**DOCUMENT TEXT**

============

No. 20 – Soles de Santo Domingo Este
- Position: Shooting guard
- League: Torneo Superior de Baloncesto

Personal information
- Born: April 20, 1989 (age 37) Santo Domingo
- Listed height: 6 ft 4 in (1.93 m)
- Listed weight: 205 lb (93 kg)

Career information
- High school: Our Savior New American School (Centereach, New York)
- College: Career Technical Institute (2009–2010); Albany (2011–2012);
- NBA draft: 2012: undrafted
- Playing career: 2012–present

Career history
- 2012–2014: Titanes del Licey
- 2013: Guaros de Lara
- 2014: Academia de la Montaña
- 2015: Leones de Santo Domingo
- 2015–2016: Breogán
- 2016–2019: Indios de San Francisco
- 2017–2018: JA Vichy-Clermont
- 2019–2020: Cariduros de Fajardo
- 2021: Mauricio Báez club
- 2021: Grises de Humacao
- 2021–present: Soles de Santo Domingo Este

Career highlights
- LNB MVP (2014); All-LNB Team (2014); LNB Rookie of the Year (2012); First-team All-America East (2012); Torneo Superior de Baloncesto MVP (2021);

= Gerardo Suero =

Dominican Republic basketball player

Angel Gerardo Suero (born April 20, 1989) is a Dominican basketball player. He entered the 2012 NBA draft, but was not selected. Suero is also a member of the Dominican Republic national basketball team.

==Early life==
Suero was born on April 20, 1989, to Gerardo Suero and Zoralla Castillo. His father was a 1980 Olympic Games quarterfinalist in both the 100- and 200-meter dashes. In February 2007, Suero left his hometown of Villa Juana to live in the United States.

============

**DATA PROVIDED**
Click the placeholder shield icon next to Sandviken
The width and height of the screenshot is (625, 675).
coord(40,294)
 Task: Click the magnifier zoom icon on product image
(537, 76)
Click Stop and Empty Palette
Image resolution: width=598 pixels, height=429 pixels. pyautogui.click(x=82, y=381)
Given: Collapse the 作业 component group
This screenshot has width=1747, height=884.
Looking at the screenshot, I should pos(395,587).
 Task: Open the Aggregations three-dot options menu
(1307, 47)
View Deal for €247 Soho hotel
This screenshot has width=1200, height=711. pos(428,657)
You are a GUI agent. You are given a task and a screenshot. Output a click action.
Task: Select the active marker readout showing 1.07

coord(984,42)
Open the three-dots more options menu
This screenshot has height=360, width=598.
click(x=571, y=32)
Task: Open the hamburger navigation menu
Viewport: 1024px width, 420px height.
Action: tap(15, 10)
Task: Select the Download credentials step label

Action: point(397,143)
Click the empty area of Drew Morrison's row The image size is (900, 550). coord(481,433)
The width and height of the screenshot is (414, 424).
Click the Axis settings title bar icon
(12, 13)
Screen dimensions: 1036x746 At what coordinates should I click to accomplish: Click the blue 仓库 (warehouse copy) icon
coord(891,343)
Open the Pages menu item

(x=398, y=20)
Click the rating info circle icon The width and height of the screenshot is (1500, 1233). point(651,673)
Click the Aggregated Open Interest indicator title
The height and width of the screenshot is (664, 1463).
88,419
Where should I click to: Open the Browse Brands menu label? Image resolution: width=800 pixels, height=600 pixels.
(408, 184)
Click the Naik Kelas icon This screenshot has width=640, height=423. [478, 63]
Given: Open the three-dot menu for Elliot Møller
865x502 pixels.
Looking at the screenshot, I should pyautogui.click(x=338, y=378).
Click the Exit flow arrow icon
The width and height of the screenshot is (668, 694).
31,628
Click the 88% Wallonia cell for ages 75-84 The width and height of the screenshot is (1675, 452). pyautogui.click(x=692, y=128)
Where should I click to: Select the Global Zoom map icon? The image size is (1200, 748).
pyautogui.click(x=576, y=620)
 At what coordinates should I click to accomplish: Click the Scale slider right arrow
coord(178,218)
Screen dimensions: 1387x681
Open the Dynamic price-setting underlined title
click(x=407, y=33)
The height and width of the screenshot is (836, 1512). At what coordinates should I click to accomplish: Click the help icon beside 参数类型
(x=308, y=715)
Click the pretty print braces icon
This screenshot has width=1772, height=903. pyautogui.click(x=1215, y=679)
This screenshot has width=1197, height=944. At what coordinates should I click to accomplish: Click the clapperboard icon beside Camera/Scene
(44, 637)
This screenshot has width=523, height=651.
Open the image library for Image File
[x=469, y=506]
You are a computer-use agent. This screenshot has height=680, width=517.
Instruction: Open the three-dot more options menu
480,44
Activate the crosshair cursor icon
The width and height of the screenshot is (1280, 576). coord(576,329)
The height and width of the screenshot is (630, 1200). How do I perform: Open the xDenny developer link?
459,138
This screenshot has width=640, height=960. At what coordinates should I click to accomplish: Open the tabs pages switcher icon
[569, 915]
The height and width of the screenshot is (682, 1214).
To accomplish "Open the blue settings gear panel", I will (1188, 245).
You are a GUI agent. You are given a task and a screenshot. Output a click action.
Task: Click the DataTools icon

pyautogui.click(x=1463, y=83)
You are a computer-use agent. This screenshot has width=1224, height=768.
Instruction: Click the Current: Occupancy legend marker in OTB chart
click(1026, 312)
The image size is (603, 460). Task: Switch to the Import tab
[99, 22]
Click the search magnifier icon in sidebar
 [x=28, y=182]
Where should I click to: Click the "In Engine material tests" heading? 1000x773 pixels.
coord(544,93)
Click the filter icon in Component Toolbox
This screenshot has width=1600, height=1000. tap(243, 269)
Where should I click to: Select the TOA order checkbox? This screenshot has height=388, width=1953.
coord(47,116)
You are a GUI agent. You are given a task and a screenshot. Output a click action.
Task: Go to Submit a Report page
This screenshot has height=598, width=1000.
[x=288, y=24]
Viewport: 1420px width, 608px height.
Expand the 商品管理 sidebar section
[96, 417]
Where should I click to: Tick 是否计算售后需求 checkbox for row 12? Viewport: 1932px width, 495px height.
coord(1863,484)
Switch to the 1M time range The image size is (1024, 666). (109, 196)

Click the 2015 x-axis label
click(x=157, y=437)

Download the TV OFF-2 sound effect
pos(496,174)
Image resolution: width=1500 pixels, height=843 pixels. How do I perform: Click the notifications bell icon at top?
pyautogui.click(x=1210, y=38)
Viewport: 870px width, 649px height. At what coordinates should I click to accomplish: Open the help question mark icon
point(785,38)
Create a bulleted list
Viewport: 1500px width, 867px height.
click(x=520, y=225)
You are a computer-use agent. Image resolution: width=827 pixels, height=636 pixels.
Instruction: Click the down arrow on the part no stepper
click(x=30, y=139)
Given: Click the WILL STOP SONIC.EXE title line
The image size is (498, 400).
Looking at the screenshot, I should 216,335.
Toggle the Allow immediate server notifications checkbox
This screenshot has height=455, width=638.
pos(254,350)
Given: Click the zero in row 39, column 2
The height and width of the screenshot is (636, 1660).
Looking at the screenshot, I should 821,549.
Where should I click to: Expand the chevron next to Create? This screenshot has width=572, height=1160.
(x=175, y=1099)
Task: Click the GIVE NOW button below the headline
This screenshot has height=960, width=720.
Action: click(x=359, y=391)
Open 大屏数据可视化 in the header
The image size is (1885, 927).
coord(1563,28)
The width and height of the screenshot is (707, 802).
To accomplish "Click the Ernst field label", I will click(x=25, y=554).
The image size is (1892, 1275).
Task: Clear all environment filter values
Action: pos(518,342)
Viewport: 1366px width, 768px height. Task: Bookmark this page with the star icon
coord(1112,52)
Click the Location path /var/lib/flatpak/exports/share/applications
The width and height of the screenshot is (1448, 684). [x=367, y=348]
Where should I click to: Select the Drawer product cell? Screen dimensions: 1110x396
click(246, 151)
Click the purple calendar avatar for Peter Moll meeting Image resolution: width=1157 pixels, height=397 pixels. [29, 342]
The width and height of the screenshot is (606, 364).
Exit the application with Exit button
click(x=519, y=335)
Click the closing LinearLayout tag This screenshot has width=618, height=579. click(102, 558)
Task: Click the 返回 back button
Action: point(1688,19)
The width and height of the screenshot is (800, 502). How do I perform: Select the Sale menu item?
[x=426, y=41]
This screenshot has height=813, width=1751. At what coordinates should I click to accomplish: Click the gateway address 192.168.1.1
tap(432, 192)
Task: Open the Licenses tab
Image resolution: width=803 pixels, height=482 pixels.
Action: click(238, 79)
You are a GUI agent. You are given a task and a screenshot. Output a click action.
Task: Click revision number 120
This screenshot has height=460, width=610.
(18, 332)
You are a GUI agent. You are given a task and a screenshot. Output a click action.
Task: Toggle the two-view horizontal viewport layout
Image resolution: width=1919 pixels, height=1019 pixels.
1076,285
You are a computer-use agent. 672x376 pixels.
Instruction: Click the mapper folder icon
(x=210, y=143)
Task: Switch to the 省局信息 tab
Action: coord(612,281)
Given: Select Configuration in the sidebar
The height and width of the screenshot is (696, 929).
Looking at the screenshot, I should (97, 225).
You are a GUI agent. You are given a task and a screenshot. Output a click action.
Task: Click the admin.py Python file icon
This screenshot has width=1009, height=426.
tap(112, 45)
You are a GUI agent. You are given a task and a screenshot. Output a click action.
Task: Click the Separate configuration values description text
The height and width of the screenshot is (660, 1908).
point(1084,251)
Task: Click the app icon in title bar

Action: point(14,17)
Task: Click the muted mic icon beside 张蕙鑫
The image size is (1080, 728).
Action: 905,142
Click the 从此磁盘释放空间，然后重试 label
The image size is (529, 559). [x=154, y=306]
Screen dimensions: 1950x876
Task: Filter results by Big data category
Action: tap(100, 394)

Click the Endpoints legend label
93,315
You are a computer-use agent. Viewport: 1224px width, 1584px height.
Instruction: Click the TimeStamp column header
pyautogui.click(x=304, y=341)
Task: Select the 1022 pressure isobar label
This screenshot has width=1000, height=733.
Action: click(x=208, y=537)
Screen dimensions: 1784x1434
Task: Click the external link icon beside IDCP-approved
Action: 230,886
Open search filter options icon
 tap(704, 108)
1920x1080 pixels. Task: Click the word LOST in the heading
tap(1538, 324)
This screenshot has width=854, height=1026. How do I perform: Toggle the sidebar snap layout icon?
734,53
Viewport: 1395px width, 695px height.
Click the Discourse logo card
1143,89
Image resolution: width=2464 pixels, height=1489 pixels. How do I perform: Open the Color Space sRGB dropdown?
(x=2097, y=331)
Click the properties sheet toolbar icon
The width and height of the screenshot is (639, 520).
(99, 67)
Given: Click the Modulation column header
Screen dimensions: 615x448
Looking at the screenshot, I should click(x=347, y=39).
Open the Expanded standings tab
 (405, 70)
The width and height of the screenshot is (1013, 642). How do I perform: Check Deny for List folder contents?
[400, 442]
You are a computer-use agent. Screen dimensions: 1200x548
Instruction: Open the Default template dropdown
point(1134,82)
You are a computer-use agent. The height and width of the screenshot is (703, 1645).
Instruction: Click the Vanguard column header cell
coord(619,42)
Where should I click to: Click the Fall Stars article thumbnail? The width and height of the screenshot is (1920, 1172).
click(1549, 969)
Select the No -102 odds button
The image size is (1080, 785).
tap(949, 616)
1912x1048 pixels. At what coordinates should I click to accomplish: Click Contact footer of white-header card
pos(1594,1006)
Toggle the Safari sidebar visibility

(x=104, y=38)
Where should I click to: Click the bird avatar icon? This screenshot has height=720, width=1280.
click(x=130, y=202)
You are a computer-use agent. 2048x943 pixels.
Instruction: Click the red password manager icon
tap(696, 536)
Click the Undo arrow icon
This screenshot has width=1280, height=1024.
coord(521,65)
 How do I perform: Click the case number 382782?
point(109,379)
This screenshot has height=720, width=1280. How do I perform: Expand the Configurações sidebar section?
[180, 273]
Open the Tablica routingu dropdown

============

**DIRECTIONS FOR THIS TASK**
Write the next part of the Gerardo Suero biography, starting after its final sentence.

**EXERCISE RESULT**
==High school==
Suero attended high school at Our Savior New American School. He averaged 33.1 points and 9.7 rebounds as a senior.

==College==
Suero attended Wabash Valley College, before transferring to Career Technical Institutes in New York City, and eventually the University of Albany.

Suero averaged 21.5 points per game in his first year at the University of Albany, along with 5.8 rebounds per game.

He claimed honors in the America East Conference as being America East Player of the Week 4 times.

==Club career==
In the final of the Torneo Superior de Baloncesto, he scored 17 points and 11 rebounds. He was elected the Most Valuable Player of the final series by leading the 3–0 sweep of his team, the Mauricio Báez club, over San Lázaro, with a total of 70 points and an average of 23.3 per game.